Under very, very limited circumstances, an auto insurance company may be able to seek reimbursement for what it has paid out in No-Fault benefits.
This right to reimbursement is effectuated through what’s called a “lien” and this right can be exercised only in the following situations:
- When reimbursement is sought from “a tort claim arising from an accident that occurred outside” of Michigan.
- When reimbursement is sought from “a tort claim brought in this state against the owner or operator of a motor vehicle” that was “uninsured” at the time of the crash.

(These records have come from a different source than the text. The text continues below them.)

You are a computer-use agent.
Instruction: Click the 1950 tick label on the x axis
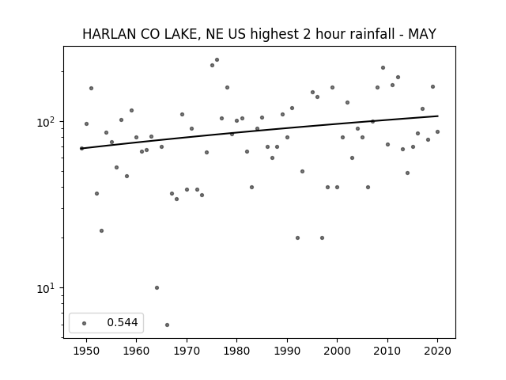(x=86, y=351)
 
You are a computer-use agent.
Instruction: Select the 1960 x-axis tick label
(x=136, y=351)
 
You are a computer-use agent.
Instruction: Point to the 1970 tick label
(x=187, y=351)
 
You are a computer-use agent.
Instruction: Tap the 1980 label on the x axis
(x=236, y=351)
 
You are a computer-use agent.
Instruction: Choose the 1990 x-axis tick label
(x=287, y=351)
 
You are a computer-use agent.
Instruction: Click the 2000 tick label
(x=337, y=351)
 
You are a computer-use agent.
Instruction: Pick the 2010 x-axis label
(x=387, y=351)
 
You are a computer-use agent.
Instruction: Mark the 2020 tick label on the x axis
(x=437, y=351)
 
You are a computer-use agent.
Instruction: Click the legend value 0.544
(x=123, y=322)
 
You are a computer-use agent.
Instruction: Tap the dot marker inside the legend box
(x=85, y=323)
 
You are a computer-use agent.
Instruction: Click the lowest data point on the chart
(x=167, y=325)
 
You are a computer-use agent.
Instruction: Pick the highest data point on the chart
(x=217, y=60)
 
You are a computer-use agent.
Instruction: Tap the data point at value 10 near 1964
(x=157, y=287)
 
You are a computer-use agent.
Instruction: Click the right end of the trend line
(x=438, y=116)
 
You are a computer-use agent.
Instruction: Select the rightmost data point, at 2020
(x=437, y=132)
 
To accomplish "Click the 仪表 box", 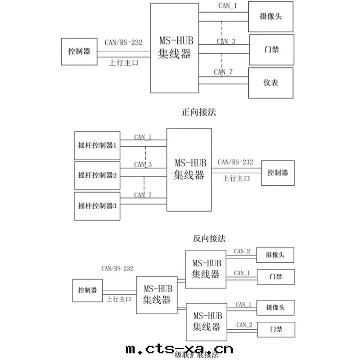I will pyautogui.click(x=271, y=83).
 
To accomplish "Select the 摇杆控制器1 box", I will pyautogui.click(x=97, y=146).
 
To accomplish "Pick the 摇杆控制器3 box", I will pyautogui.click(x=97, y=206).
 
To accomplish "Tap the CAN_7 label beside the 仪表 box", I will pyautogui.click(x=223, y=72).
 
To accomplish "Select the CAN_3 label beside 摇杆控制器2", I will pyautogui.click(x=143, y=165).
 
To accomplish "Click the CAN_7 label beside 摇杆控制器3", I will pyautogui.click(x=143, y=195).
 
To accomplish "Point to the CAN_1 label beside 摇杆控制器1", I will pyautogui.click(x=143, y=137).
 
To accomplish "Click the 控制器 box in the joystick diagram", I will pyautogui.click(x=278, y=173).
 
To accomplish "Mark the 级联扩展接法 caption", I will pyautogui.click(x=196, y=355).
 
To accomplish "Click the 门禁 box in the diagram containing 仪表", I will pyautogui.click(x=271, y=49).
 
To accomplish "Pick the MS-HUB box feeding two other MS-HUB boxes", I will pyautogui.click(x=157, y=295).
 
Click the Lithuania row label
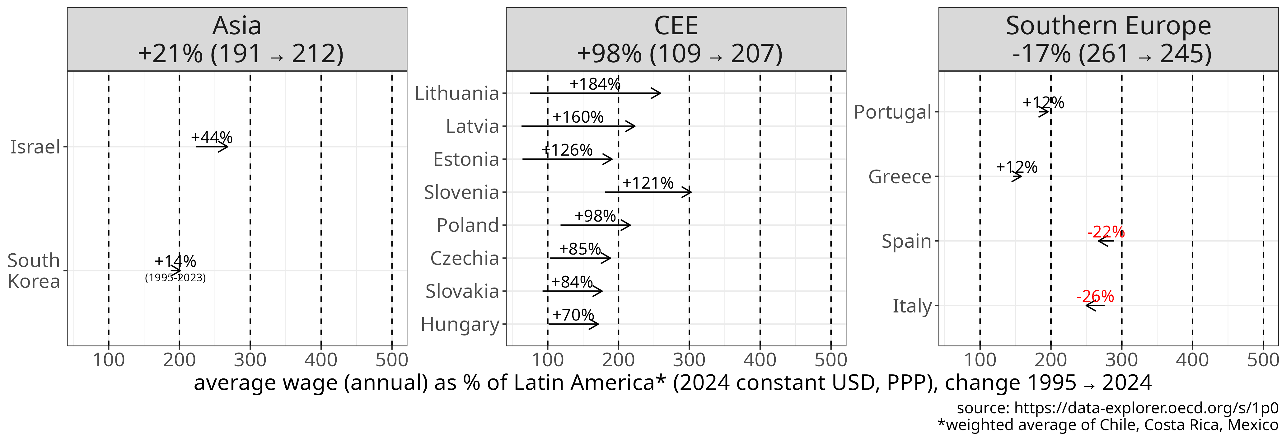pyautogui.click(x=457, y=93)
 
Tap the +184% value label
pyautogui.click(x=595, y=84)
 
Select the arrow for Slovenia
pyautogui.click(x=648, y=192)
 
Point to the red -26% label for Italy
pyautogui.click(x=1095, y=296)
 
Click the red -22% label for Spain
pyautogui.click(x=1106, y=232)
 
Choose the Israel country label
pyautogui.click(x=35, y=147)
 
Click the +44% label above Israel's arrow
pyautogui.click(x=212, y=137)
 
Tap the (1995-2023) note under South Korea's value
pyautogui.click(x=175, y=278)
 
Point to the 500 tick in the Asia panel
pyautogui.click(x=391, y=359)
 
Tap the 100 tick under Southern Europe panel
pyautogui.click(x=980, y=359)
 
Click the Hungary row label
pyautogui.click(x=460, y=324)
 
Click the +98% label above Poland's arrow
pyautogui.click(x=595, y=216)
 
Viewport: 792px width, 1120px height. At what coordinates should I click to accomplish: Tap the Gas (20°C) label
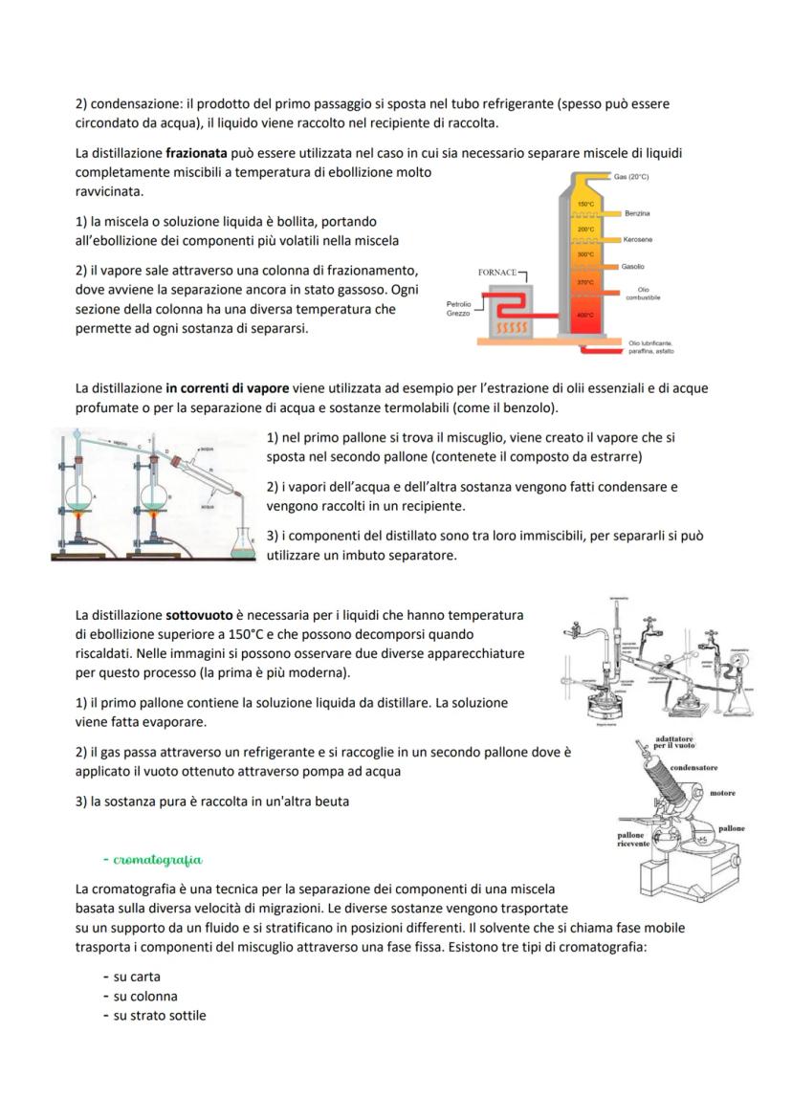[x=631, y=177]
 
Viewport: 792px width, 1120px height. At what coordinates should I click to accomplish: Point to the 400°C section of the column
[x=586, y=315]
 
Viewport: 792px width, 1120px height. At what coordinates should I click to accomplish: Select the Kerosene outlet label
[x=638, y=239]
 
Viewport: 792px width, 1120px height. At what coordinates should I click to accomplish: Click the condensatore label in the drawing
[x=693, y=768]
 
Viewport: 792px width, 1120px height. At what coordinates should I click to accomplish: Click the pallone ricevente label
[x=633, y=839]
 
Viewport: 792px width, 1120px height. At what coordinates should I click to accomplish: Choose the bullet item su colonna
[x=145, y=996]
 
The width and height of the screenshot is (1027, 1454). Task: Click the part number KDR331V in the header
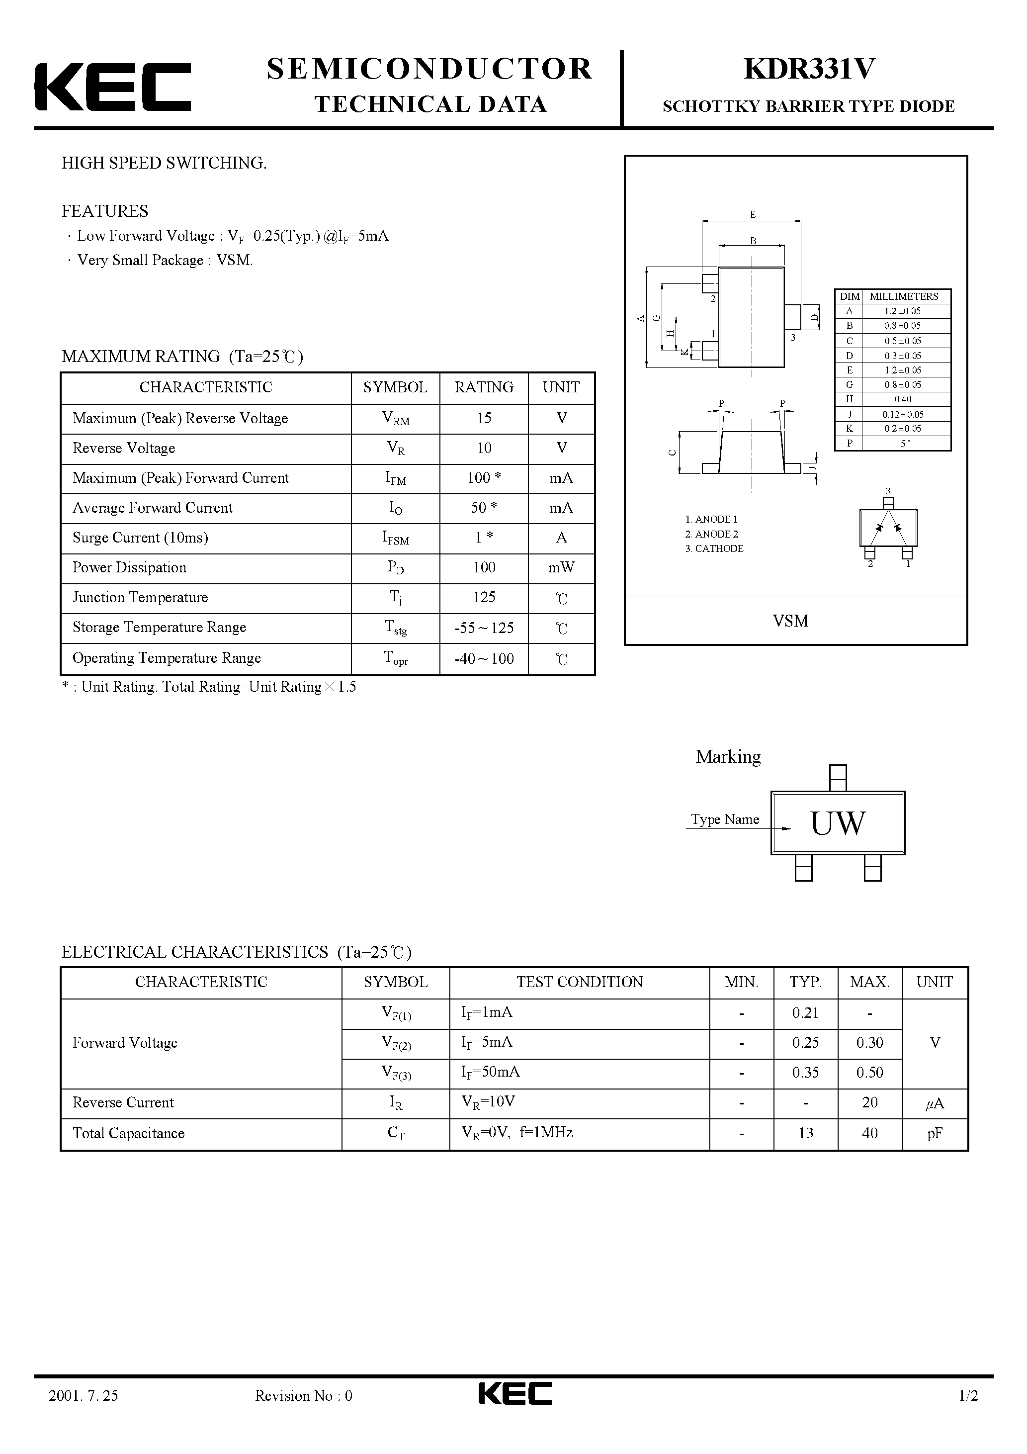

- When reimbursement is sought from “a tort claim brought in this state based on intentionally caused harm to persons or property.” (MCL 500.3116(2))
Time for filing a medical lien after a car accident
In the event that the circumstances permit this type of lien medical lien after motor vehicle crash against a victim’s tort claim recovery, the No-Fault insurance company has only “1 year after payment has been received by a claimant upon a tort claim” to file a lawsuit to enforce “its rights of recovery or indemnity” or “reimbursement.” (MCL 500.3146)
Are there any limits to be aware of?
No-Fault insurance companies can only seek reimbursement for duplicative PIP benefits that an auto accident victim has received from the negligent driver. If an injured person brings a personal injury tort lawsuit against another driver and receives only non-economic damages (compensation for pain and suffering, disfigurement from scarring and surgery, physical disability, etc.), then the No-Fault insurer is not entitled to reimbursement of a medical lien after a car accident because none of the compensation received is duplicative.
However, if a personal injury tort lawsuit or settlement includes compensation for PIP benefits that have already been paid by an insurance company, then that insurer can seek recovery of whatever amount of the settlement or trial verdict reflects that duplicative compensation.